PingAM 7.5.0

Dynamic OAuth 2.0 authorization

AM can grant OAuth 2.0 scopes statically or dynamically:

Static scopes (default)

OAuth 2.0 client configurations specify the allowed and, optionally, default scopes.

When the client requests allowed scopes and the resource owner consents to grant the client access, AM issues the token with the scopes requested.

When different users use the same client that requests scopes A and B, the access token always includes scopes A and B.

Dynamic scopes

OAuth 2.0 client configurations specify the allowed and, optionally, default scopes.

You configure AM policies for OAuth 2.0 scope decisions. You configure the client or the OAuth 2.0 provider service to use the AM policy engine for scope decisions.

AM checks each scope against the applicable OAuth 2.0 scope policies. AM grants or denies access to scopes dynamically at runtime.

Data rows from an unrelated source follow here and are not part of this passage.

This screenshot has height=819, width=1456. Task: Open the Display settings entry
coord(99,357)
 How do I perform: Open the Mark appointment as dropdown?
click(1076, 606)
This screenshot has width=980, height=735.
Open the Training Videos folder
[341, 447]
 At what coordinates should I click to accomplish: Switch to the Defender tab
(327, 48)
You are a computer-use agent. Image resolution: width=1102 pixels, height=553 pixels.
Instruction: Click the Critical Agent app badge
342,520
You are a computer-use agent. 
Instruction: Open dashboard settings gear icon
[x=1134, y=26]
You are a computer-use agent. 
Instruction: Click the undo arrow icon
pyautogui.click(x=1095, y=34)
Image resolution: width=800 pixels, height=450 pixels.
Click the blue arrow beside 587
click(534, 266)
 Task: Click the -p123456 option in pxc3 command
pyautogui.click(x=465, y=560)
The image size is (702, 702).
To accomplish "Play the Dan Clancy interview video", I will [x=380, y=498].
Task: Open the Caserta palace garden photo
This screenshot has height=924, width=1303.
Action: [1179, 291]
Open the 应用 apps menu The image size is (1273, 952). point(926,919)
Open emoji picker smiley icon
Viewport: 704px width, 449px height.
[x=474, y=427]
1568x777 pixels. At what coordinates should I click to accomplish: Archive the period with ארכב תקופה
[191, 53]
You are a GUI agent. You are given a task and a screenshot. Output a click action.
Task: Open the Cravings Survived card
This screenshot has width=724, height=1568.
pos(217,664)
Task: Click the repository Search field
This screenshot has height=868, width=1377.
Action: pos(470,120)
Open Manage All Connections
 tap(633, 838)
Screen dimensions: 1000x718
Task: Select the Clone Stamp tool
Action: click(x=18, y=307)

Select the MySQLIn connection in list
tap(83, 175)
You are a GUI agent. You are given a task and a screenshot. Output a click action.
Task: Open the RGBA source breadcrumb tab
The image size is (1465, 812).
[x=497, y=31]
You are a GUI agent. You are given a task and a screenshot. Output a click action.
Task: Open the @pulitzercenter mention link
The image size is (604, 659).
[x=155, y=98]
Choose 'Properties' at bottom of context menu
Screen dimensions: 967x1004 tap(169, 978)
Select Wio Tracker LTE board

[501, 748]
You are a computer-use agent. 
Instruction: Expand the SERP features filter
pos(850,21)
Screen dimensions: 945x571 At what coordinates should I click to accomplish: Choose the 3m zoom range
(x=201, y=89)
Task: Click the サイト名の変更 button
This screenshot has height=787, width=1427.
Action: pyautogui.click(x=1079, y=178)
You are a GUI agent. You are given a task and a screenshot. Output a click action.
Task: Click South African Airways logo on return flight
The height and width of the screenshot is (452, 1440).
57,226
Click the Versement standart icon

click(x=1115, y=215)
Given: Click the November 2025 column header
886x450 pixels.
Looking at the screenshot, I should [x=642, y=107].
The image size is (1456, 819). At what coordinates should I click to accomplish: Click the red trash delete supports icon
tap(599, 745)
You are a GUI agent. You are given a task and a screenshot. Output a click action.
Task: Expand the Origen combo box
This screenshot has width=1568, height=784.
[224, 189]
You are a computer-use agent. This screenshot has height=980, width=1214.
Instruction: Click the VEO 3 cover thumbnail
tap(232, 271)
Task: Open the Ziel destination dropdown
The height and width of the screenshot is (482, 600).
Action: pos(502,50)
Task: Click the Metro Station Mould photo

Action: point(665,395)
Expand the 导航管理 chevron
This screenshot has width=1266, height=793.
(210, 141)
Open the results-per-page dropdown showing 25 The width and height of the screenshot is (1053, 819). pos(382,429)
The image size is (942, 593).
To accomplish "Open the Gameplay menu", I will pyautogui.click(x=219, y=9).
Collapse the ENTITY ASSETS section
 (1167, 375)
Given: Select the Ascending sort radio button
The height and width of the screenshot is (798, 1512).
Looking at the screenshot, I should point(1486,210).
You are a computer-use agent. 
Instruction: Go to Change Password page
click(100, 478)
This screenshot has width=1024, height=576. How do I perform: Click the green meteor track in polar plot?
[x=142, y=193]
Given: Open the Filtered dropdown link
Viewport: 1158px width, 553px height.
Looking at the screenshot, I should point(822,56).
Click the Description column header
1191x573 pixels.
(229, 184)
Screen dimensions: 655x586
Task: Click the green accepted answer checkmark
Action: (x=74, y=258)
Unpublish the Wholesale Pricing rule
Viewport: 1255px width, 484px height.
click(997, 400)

When different users use the same client that requests scopes A and B, the access token scopes can differ.

Example use case

A company supports custom OAuth 2.0 clients for internal applications. The use of the internal applications is bound by the terms and conditions in the contracts of those who work for the company. The terms and conditions grant the internal applications access to profile information the company maintains. It would be redundant to prompt employees and contractors for consent to access their profile information.

The AM administrator creates policies to grant the profile scope for all internal client tokens.

How it works

How policies determine whether to grant or deny an OAuth 2.0 scope
Figure 1. Policies for dynamic scopes

AM processes consent based on the policy decision:

  • If a policy grants access to a scope (GRANT=true), consent is automatic.

    AM does not prompt the user to grant access.

  • If a policy denies access to a scope (GRANT=false), AM omits the scope from any resulting token.

    AM does not prompt the user to grant access.

  • If no policy grants or denies access, then the result depends on the flow.

    When the flow is interactive as in authorization or device code flows, AM prompts the user to grant access or uses the saved consent state if available.

    If the flow is not interactive as in resource owner password or client credentials flows, AM omits the scope from any resulting token.

    For details about which flows are interactive, refer to the examples in OAuth 2.0 grant flows and OpenID Connect grant flows.

The default scopes behavior does not change for dynamic authorization. AM only evaluates default scopes from the OAuth 2.0 client profile when the client does not request a scope. AM follows the same rules to deduce consent for both default and requested scopes.

When issuing refresh tokens, AM issues the same scopes as for the access token, unless a policy explicitly denies one of the scopes.

Validate OAuth 2.0 scope policies

Writing policies for OAuth 2.0 may not be straightforward if your environment requires complex conditions. The easiest way to validate OAuth 2.0 policies is to configure a client to use the policies and request some tokens.

Prepare a demonstration

Start by preparing the demonstration:

OAuth 2.0 scope policy

The sample scope policy denies access to the email scope.

  1. In the AM admin UI, go to Realms > alpha > Authorization > Policy Sets and select Default OAuth2 Scopes Policy Set to edit the policy set.

    This is the oauth2Scopes policy.

  2. Click + Add a Policy, use the following settings, and create the policy:

    Name

    Dynamic OAuth 2.0 Scopes

    Resource Type

    OAuth2 Scope

    Resources

    Select * as the pattern and add email as the scope.

  3. Click the Actions tab, set GRANT to Deny, and save your changes.

  4. Click the Subjects tab, set the subject type to Authenticated Users, and save your changes.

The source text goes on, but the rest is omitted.